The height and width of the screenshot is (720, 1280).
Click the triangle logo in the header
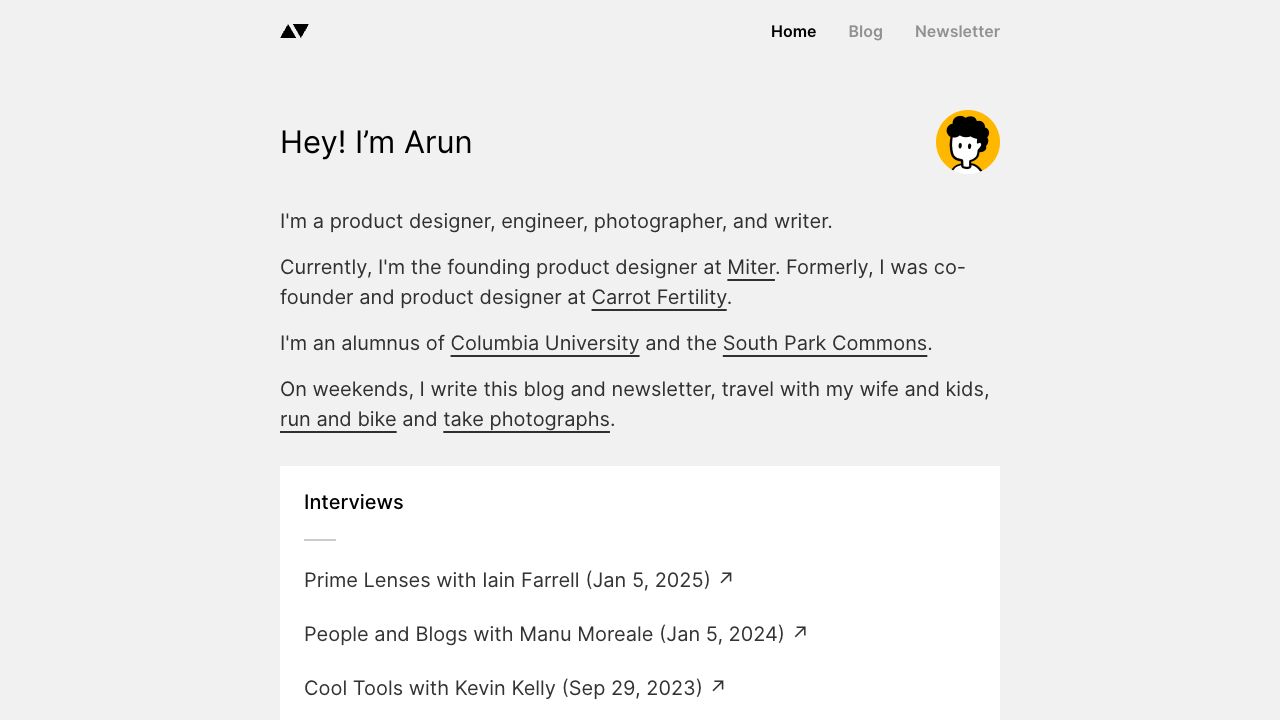tap(294, 31)
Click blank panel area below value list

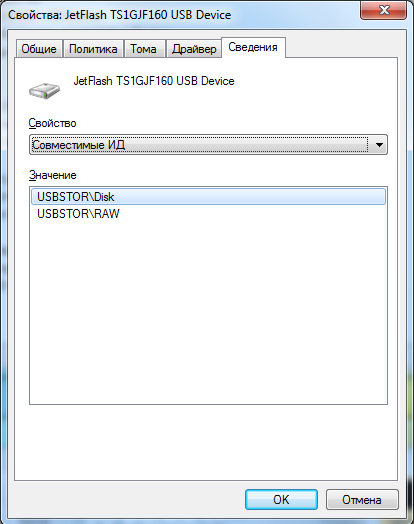click(x=206, y=441)
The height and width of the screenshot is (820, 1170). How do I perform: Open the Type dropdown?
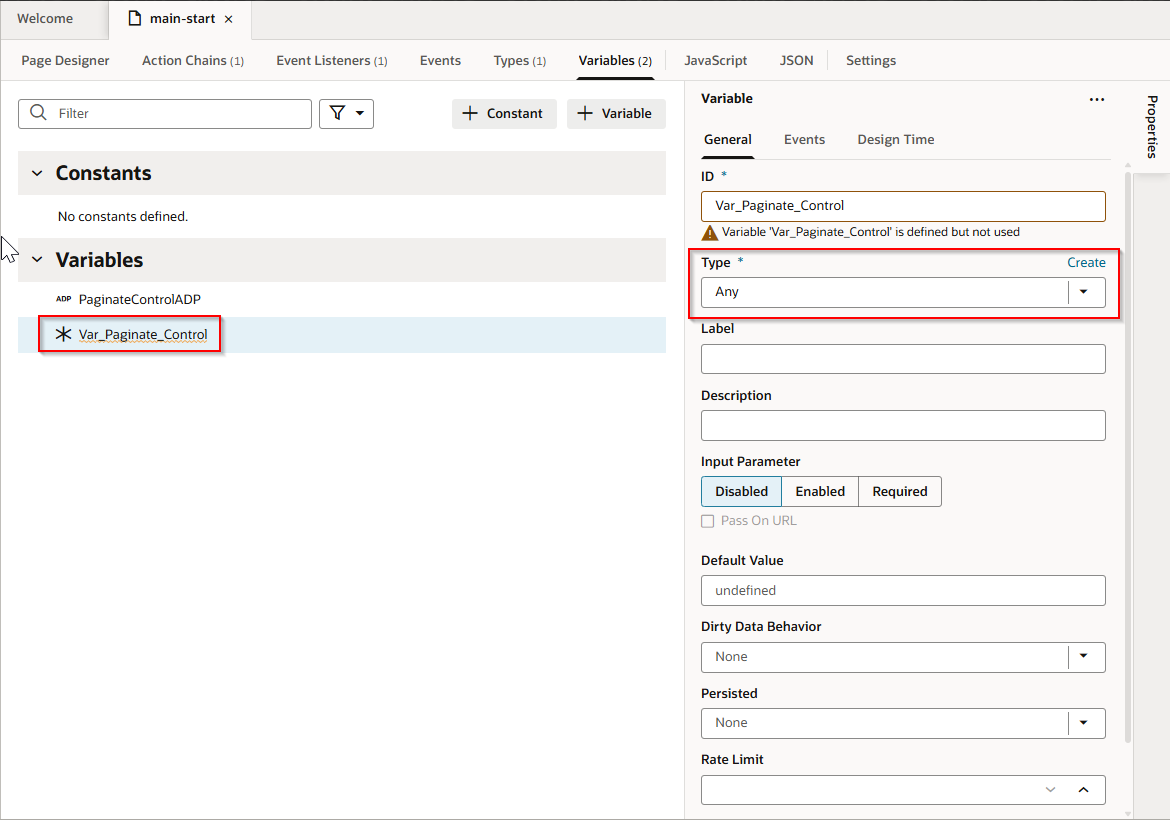(1083, 292)
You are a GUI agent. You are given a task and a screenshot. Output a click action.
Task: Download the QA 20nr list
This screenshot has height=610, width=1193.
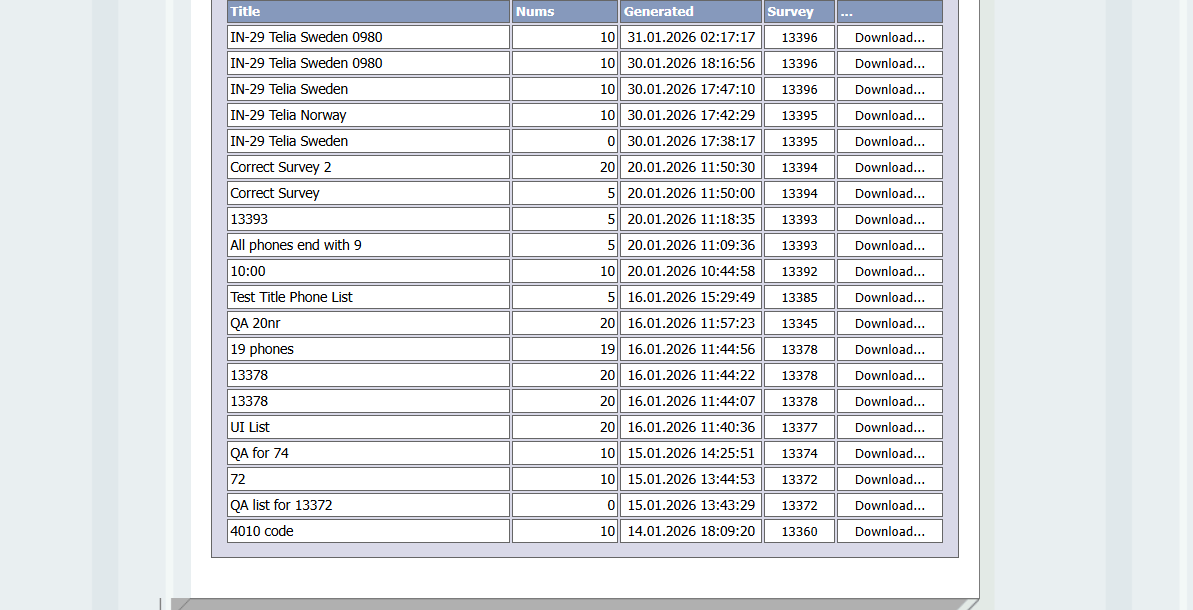pyautogui.click(x=889, y=323)
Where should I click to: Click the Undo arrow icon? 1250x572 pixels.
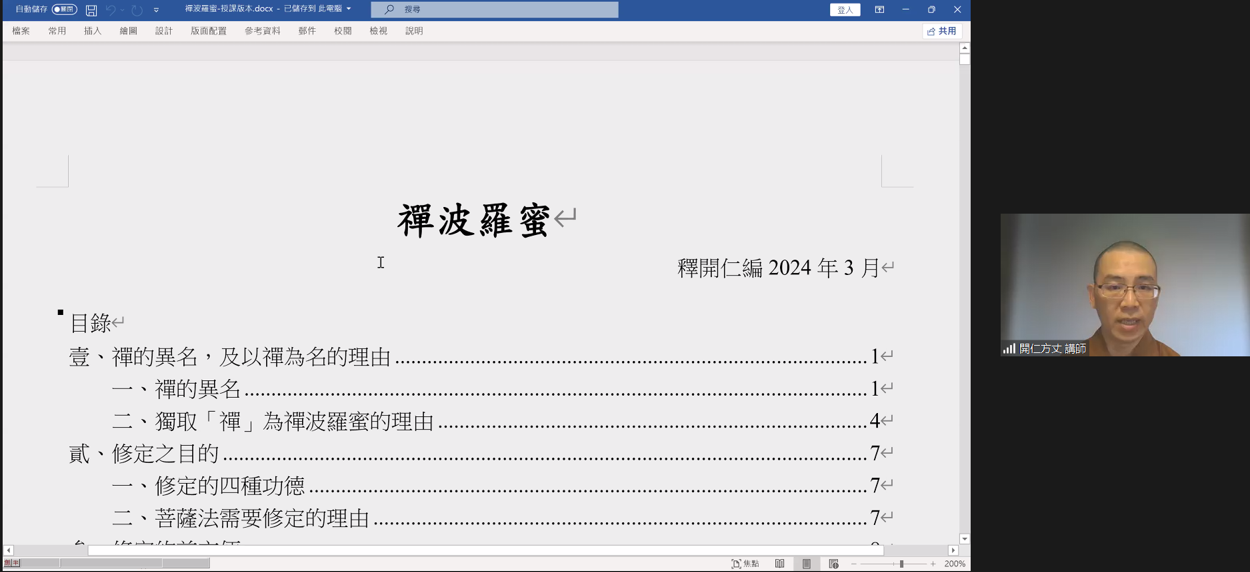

####

# SHORT PROBLEM:
How many lines of the items above contain the word "width"? Reply with the number alone.

# RESULT OF THIS TASK:
3